Coupon sconti sempre più utilizzati
Il mercato dei coupon in Italia continua a macinare numeri da record. Nella prima metà del 2026, lo sconto in cassa si consolida come una delle abitudini di spesa più radicate per gli italiani, spinto da un mix maturo tra strumenti digitali e tradizionali e dalla costante ricerca di strategie anti-inflazione.
Secondo gli ultimi dati dell’Osservatorio sul mercato del couponing curato da Savi (martech company leader nella gestione dei buoni sconto nella GDO), nei primi sei mesi dell’anno sono stati distribuiti in Italia ben 122,5 milioni di buoni sconto, segnando un incremento del +6,3% rispetto allo stesso periodo del 2025.
I numeri del semestre: cresce il valore del “carrello scontato”
Il dato più rilevante riguarda il valore economico complessivo dei coupon emessi, che è schizzato a 198,4 milioni di euro, con una crescita netta del +9% su base annua. Aumenta anche il potere di risparmio del singolo buono: il valore medio facciale sale a 1,62 euro (+5%). Un incremento che dimostra come i coupon abbiano ormai assunto il ruolo di vero e proprio scudo per attenuare l’impatto del costo della vita sul carrello della spesa.
Digitale e cartaceo: un mix maturo
Sul fronte dei canali di utilizzo, si registra una fase di stabilizzazione:
- Coupon digitali: Si confermano al 18% del transato in cassa, una quota identica a quella dello scorso anno. Dopo la corsa degli ultimi anni, il formato dematerializzato sembra aver raggiunto un primo plateau, anche se gli esperti prevedono una nuova spinta al rialzo trainata dall’adozione sempre più trasversale dello smartphone tra tutte le fasce d’età.
- Redemption (Tasso di riscatto): La vera sfida del 2026 si gioca sulla conversione.
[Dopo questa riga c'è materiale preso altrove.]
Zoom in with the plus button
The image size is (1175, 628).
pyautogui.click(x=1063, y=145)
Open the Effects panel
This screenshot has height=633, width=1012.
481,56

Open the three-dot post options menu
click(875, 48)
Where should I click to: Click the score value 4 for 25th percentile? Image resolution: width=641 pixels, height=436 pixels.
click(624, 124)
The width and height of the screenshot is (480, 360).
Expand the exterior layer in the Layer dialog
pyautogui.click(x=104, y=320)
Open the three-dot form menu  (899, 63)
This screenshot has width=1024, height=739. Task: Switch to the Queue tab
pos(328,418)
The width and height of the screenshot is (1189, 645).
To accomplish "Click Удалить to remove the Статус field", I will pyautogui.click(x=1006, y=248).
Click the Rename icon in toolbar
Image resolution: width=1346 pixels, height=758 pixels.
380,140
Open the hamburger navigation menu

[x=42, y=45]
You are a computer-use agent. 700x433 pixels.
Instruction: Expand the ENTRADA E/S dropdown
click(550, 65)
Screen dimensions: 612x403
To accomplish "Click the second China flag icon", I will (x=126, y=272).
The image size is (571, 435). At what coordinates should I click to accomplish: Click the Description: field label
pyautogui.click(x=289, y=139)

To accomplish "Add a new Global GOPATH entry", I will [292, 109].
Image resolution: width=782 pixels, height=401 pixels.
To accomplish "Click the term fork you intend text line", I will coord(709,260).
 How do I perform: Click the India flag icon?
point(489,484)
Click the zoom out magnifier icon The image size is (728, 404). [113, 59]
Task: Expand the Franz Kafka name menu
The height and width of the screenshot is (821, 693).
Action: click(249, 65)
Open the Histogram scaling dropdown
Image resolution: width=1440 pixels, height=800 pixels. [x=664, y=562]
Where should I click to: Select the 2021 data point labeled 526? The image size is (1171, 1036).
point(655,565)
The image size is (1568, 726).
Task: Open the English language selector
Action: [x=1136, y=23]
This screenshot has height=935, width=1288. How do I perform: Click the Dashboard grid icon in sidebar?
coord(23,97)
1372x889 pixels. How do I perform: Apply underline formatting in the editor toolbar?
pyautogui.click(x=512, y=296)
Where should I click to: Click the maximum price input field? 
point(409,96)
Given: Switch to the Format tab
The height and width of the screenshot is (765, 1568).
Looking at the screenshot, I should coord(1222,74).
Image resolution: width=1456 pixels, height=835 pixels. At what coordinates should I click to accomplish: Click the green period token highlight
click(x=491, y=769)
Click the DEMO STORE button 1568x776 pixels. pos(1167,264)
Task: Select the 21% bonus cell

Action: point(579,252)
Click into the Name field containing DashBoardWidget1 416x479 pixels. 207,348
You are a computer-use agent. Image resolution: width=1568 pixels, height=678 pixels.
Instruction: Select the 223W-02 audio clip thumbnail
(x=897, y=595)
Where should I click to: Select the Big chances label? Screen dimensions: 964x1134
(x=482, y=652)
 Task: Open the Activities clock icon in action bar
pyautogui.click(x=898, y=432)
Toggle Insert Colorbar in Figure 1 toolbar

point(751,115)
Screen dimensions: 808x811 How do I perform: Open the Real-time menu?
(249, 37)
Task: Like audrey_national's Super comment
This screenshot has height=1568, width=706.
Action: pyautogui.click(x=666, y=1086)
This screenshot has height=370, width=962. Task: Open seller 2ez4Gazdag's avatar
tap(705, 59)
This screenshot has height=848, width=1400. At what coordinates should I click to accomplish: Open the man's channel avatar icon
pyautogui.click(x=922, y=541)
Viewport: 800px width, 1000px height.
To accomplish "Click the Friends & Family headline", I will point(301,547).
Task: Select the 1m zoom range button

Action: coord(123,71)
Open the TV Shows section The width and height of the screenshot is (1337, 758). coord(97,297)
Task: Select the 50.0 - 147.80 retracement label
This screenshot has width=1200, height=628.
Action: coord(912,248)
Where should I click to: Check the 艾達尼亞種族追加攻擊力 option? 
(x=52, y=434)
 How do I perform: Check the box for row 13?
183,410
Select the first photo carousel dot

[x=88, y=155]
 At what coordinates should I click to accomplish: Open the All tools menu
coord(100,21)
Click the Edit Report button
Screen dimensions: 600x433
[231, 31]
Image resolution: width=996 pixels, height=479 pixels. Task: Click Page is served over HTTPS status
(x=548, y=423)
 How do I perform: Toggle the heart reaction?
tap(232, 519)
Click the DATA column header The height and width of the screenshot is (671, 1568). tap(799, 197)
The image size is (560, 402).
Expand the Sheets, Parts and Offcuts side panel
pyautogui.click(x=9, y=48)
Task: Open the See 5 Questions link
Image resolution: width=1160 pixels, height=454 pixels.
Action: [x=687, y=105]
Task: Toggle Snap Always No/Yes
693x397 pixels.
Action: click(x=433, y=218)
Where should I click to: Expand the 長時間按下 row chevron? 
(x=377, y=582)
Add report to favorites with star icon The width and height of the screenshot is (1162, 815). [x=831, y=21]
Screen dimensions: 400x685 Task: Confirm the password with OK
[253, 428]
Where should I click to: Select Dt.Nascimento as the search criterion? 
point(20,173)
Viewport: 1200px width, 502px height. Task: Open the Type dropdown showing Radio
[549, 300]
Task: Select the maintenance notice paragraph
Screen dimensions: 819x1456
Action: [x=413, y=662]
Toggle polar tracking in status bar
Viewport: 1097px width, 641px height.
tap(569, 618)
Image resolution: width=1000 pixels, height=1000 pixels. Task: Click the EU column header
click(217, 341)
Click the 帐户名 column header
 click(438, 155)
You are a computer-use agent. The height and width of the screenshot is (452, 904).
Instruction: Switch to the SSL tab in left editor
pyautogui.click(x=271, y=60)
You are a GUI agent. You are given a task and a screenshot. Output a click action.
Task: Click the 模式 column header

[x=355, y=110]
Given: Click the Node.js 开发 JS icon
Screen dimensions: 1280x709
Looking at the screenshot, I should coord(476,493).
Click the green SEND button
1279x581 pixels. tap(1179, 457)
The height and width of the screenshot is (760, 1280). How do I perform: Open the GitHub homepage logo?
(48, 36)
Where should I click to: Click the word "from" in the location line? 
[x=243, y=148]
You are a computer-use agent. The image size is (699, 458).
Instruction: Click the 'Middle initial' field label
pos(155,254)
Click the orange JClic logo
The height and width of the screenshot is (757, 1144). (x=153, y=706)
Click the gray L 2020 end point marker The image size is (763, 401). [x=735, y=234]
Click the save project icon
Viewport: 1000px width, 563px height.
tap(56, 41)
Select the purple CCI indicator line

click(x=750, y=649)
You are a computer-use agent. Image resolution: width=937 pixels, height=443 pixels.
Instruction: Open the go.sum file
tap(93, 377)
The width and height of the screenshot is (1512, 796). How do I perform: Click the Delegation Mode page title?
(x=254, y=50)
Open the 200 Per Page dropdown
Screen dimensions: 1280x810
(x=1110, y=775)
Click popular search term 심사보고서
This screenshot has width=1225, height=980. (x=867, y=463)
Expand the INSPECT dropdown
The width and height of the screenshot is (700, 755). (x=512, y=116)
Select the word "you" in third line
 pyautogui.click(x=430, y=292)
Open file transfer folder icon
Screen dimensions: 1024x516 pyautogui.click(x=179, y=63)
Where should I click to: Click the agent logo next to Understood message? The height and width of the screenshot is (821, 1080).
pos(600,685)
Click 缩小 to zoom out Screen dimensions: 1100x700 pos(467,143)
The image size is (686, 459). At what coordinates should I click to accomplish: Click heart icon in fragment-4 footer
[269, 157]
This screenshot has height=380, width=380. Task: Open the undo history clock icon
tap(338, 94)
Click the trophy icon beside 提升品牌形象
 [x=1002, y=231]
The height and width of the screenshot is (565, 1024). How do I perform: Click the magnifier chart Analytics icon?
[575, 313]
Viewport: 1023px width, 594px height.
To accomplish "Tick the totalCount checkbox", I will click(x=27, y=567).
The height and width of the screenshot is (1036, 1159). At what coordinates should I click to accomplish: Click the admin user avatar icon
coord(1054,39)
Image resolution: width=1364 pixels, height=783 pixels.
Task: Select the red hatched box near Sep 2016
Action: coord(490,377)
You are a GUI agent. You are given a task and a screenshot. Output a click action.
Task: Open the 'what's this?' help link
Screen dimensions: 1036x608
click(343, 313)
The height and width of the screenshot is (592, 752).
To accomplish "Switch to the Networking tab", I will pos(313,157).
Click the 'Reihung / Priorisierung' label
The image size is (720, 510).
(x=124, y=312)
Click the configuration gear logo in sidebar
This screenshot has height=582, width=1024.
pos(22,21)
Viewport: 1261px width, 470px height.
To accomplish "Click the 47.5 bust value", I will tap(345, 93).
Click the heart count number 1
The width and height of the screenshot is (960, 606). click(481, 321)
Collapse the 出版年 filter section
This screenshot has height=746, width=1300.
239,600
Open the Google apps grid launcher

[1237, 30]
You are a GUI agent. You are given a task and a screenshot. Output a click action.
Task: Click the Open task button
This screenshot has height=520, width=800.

I canali digitali (siti web, email, social e carte fedeltà) vedono la redemption salire dal 23% dello scorso anno al 25%.
- Il re del cartaceo: Tra i formati tradizionali, trionfa l’on-pack (il buono posizionato direttamente sulla confezione del prodotto), che si conferma una leva promozionale micidiale, portando la sua redemption dal 78% all’80%.